Kapan seorang wanita boleh melepas cadarnya?

Heboh! Ketika Inara Rusli Membuka Cadarnya di Hadapan Publik: Saya membuka Cadar untuk Menghidupi Anak-Anak Saya

Penggunaan cadar dalam Islam didasarkan pada pemahaman dan interpretasi individu terhadap ajaran agama. Beberapa perempuan Muslim memilih untuk mengenakan cadar sebagai bentuk penghormatan terhadap ajaran Islam yang menekankan pentingnya kekhusyukan dan perlindungan dari pandangan orang lain.

Inara Rusli saat melepas cadarnya. Foto: Febri/detikHOT

Beberapa kondisi di mana wanita boleh menampakkan wajahnya di depan lelaki asing dengan memperhatikan batasan yang sesuai dengan kebutuhan. Kondisi-kondisi tersebut dapat disimpulkan sebagai berikut:

1. Saat khitbah (meminang): Wanita boleh menampakkan wajah dan kedua telapak tangannya kepada peminang yang tertarik padanya, dengan syarat ada mahram yang hadir dan tanpa kontak fisik.

2. Saat bermu'amalah (berinteraksi sosial): Wanita diperbolehkan menunjukkan wajah dan kedua telapak tangannya saat bertransaksi jual beli jika diperlukan, asalkan tidak menimbulkan fitnah.
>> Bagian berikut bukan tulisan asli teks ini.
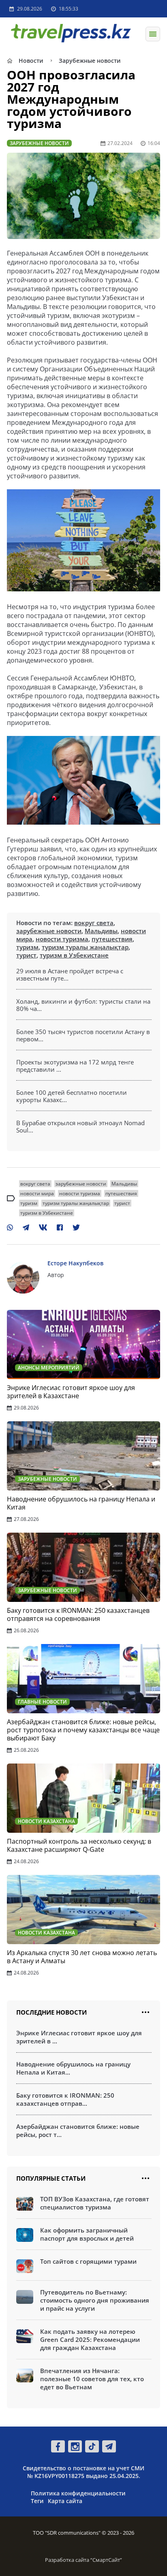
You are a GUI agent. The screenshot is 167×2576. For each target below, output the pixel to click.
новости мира (37, 1193)
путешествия (112, 939)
3. Saat pengobatan: Wanita diizinkan membuka bagian yang sakit pada wajah atau tubuhnya saat berobat ke dokter, dengan kehadiran mahram atau suami.

4. Sebagai saksi atau orang yang diberi persaksian: Seorang wanita dapat menampakkan wajahnya saat memberikan persaksian atau jika diminta oleh saksi untuk membuka cadarnya.

5. Saat persidangan: Wanita diizinkan mengangkat penutup wajahnya di depan hakim untuk mengenalinya dan menjaga hak-hak manusia.

6. Di hadapan bocah laki-laki: yang masih muda dan mengerti, tetapi belum memiliki ketertarikan terhadap wanita.

7. Di depan pria yang tidak memiliki dorongan nafsu birahi: seperti mahram atau laki-laki yang sudah tua, lemah syahwat, atau menderita penyakit.

8. Saat memakai kain ihram untuk haji atau umrah: wanita harus menampakkan wajah dan kedua telapak tangannya.

9. Dalam situasi darurat: Terkadang, dalam negara-negara dengan larangan mengenakan hijab, wanita Muslim mungkin harus melepas cadar dalam situasi darurat.

Beberapa ulama berpendapat bahwa cadar atau niqab merupakan bagian dari aurat perempuan yang harus ditutupi. Mereka berdalil dengan ayat-ayat Al-Quran dan hadis yang menekankan perlunya menjaga kehormatan dan kepatutan dalam berpakaian. Mereka berargumen bahwa cadar membantu melindungi privasi perempuan dan mencegah kemungkinan fitnah atau gangguan yang tidak diinginkan.

Namun, ada juga ulama yang berpendapat bahwa penggunaan cadar bukanlah kewajiban dalam Islam. Mereka berargumen bahwa penutupan wajah secara menyeluruh tidak diwajibkan secara tegas dalam teks-teks Islam. Mereka lebih menekankan pada pentingnya menjaga perilaku dan akhlak yang baik serta berinteraksi dengan masyarakat secara wajar.